In its mission to bring people, ‘Closer to a future of helpful robots’, Google’s RT-2 can directly generate robotic actions. The company says that similar to how language models are trained on text from the internet, RT-2 also transfers knowledge from web data to inform robot behaviour.
“For decades, when people have imagined the distant future, they’ve almost always included a starring role for robots. Robots have been cast as dependable, helpful and even charming. Yet across those same decades, the technology has remained elusive — stuck in the imagined realm of science fiction,” said Google in a post.

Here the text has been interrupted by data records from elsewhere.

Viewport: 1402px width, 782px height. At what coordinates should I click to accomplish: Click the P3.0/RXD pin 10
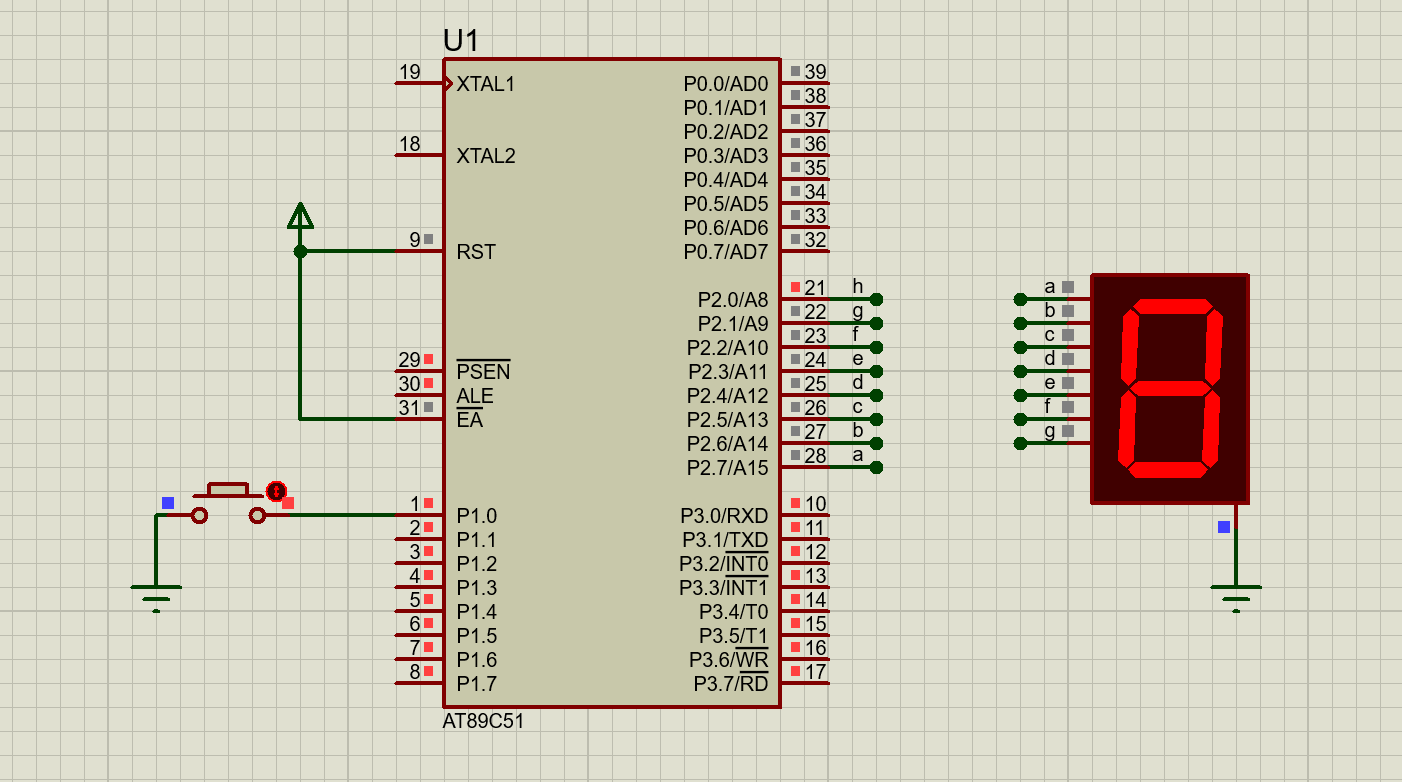click(805, 515)

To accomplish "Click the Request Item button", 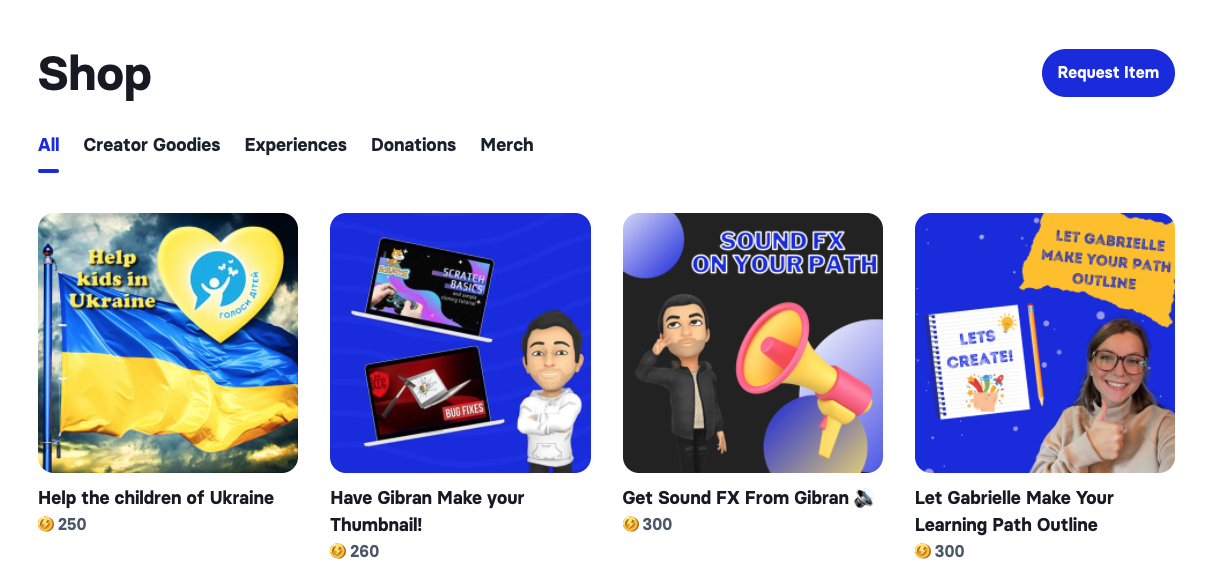I will pyautogui.click(x=1108, y=73).
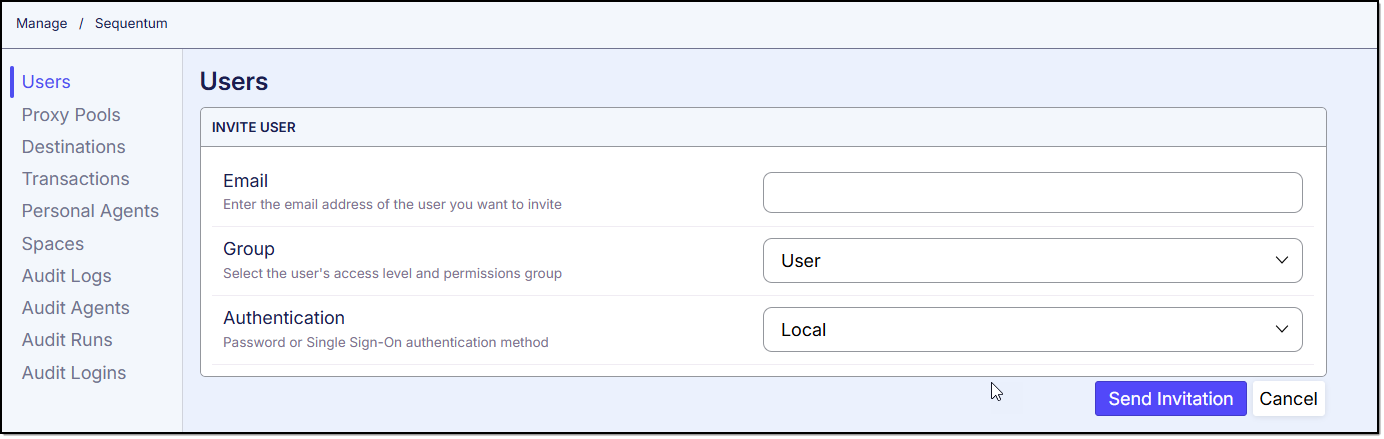The height and width of the screenshot is (439, 1384).
Task: Switch to Audit Agents page
Action: [x=76, y=308]
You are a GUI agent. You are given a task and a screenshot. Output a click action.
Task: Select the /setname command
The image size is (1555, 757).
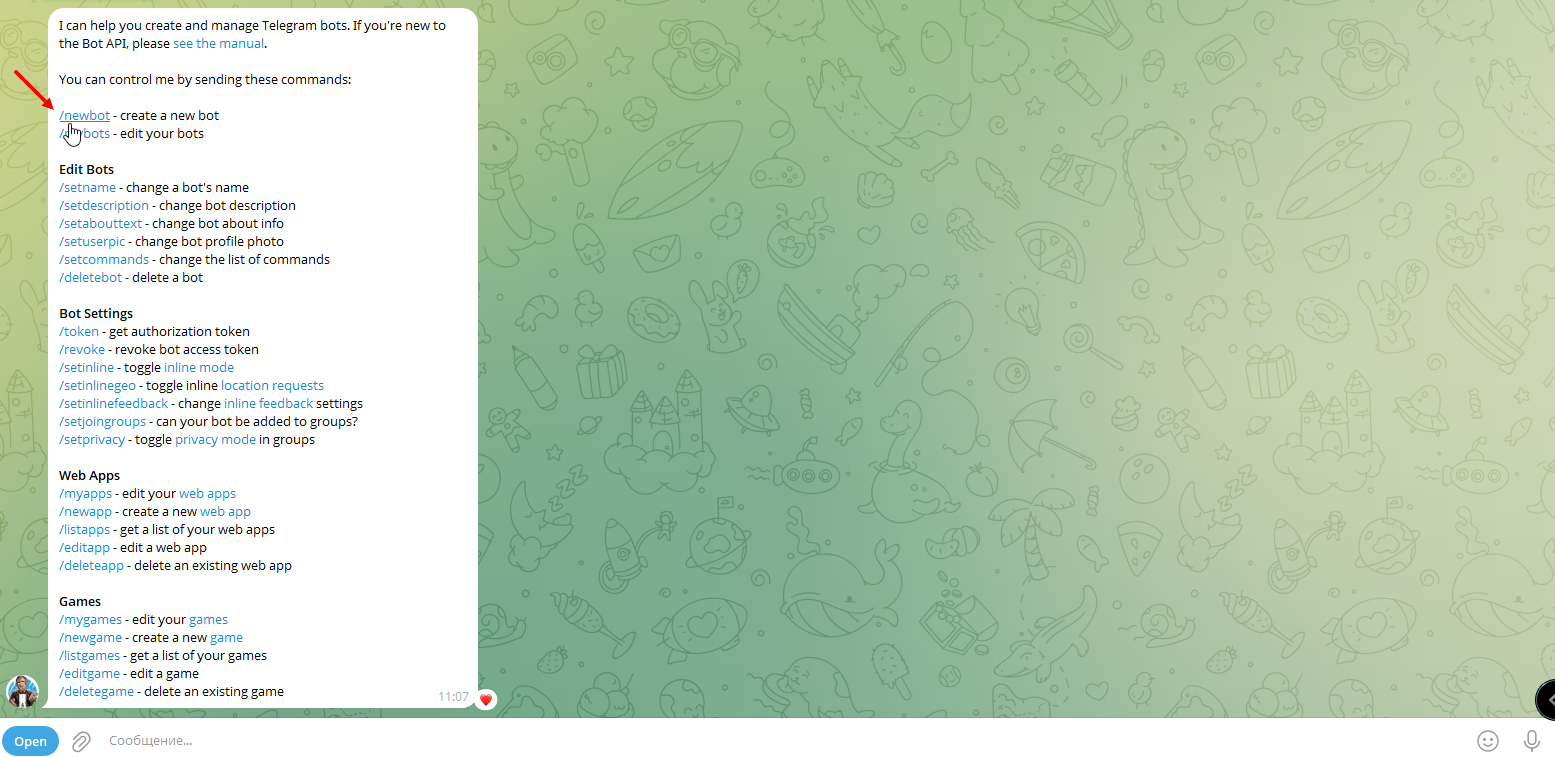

Google says RT-2 can ‘speak robot’ as well. Adding that, unlike chatbots, robots need ‘grounding’ in the real world and their abilities. The company says one of the challenges with robots is that, “Their training isn’t just about, say, learning everything there is to know about an apple: how it grows, its physical properties, or even that one purportedly landed on Sir Isaac Newton’s head.”
“A robot needs to be able to recognise an apple in context, distinguish it from a red ball, understand what it looks like, and most importantly, know how to pick it up,” says the Bard AI developer. “Learning is a challenging endeavour, and even more so for robots.”
Google’s novel approach to RT-2
According to the Gmail company, recent advancements have enhanced robots’ reasoning capabilities, enabling them to utilise chain-of-thought prompting to analyse multi-step problems. Also, the integration of vision models like PaLM-E, has improved robots’ understanding of their surroundings.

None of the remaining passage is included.